Jet substructure performance at high luminosity
BOOST 2012 working group



The purpose of this working group is to study the performance of jet substructure algorithms at very high luminosity, and to investigate the use of new techniques for pile-up subtraction and suppression presented at BOOST 2012.


Below is a list of proposed projects. The goal is to establish the performance of jet substructure techniques for four different luminosity scenarios: mu = 30 (2012 LHC conditions), 60, 100, 200, and for three signal samples: dijets, boosted tops, and boosted W(lnu)H(bb).

Jet substructure perfromance at high luminosity

  • Jet mass response and resolution
  • jet substructure observables
  • S/Sqrt(B)

Pile-up subtraction plus grooming

  • Study the application of jet-areas pile-up subtraction during grooming
  • Compare jet substructure performance with the use of pile-up subtraction after grooming (CMS approach)
  • Consider all luminosity scenarios separately
  • Figures of merit include: mass vs. number of vertices, mass resolution, S/sqrt(B), etc.

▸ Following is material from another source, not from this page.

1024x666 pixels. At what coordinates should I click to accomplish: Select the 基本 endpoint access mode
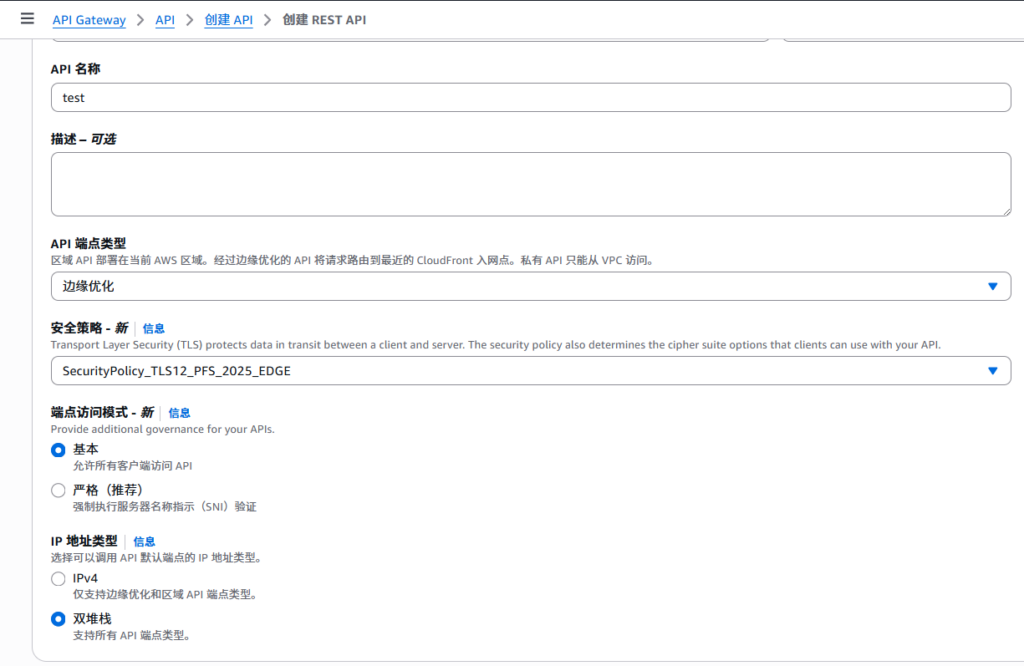[58, 450]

Pile-up subtraction for jet shapes

  • Study the performance of the proposed jet-areas corrections for jet shapes in all four high luminosity scenarios
  • Focus on n-subjettiness and jet width in all four luminosity scenarios


Pile-up suppression using jet substructure

Pile-up local fluctuations within a same event can lead to fake pile-up jets that need to be tagged and rejected. Fake pile-up jets are made of an uniform distribution of particles from multiple interactions, leading to jets with anomalous structure and no high pT core

  • Understand the relative contribution of pile-up hard jets vs. combinatorial background (fake) jets from overlapping pile-up particles
  • Study jet substructure techniques to identify 0-core (pile-up) jets using minimum-bias only data (no signal Monte Carlo) Potential interesting methods include:
    • ACF (Angular Correlation Function)
    • Jet width using R2 weighting
    • groomed pT fraction
    • QJets
    • n-subjettiness beta=1 vs. beta=2


Samples and analysis software

A common set of 108 minimum bias events, generated with Pythia8 Tune 4C, is available at the public server

Signal and background samples from previous BOOST conferences may be found here:

Organization of minBias samples

These are single event minimum bias samples (mu = 1). The events are organized as follows:

Number of events per run ...   2,000,000
Number of runs .............          50
Total number of events ..... 100,000,000

Total data size on disk is about 365 GBytes in 5000 files. A run is a single production job with a new random number generator seed. Each run produces 100 files with 20,000 single vertex events each. On the server file system, groups of 10 runs are stored in a directory under the path given above (directory names 00_09...40_49). The average file size is 75MBytes, meaning about 3.8 kBytes/event.

Data format

The events are stored in tuples using ROOT. The ROOT tree name is MB_Py8. The tuple branches are (_FLOAT_T_ = float to optimize disk space):

   int Nentry;                  // total # entries
   int Npartons;                // # partons
   int Nparticles;              // # particles
   int ID[Nentry];              // PDG Id
   int Stat[Nentry];            // internal status word (-1,-2 for partons, 2 for particles - can be dropped)
   _FLOAT_T_ Charge[Nentry];    // charge
   _FLOAT_T_ Px[Nentry];        // momentum Px
   _FLOAT_T_ Py[Nentry];        // momentum Py
   _FLOAT_T_ Pz[Nentry];        // momentum Pz
   _FLOAT_T_ P0[Nentry];        // energy E
   _FLOAT_T_ Pm[Nentry];        // mass m
   _FLOAT_T_ Pt[Nentry];        // transverse momentum
   _FLOAT_T_ Rap[Nentry];       // rapidity y
   _FLOAT_T_ Phi[Nentry];       // azimuth phi
   _FLOAT_T_ Eta[Nentry];       // pseudo-rapidity eta
For partons we save those only with Pythia8 status=-21 and -23, thus preserving a minimum info on the scattering process. The first Npartons entries in the ROOT tuple are these partons. The following Nparticles entries are the "stable" particles as defined by Pythia8 (based on the default cτ cut). The total number of entries is then Nentry = Npartons + Nparticles. Further reduction on disk space is possible by omitting derived kinematic quantities and reducing the actual data to something like (Px,Py,Pz,m).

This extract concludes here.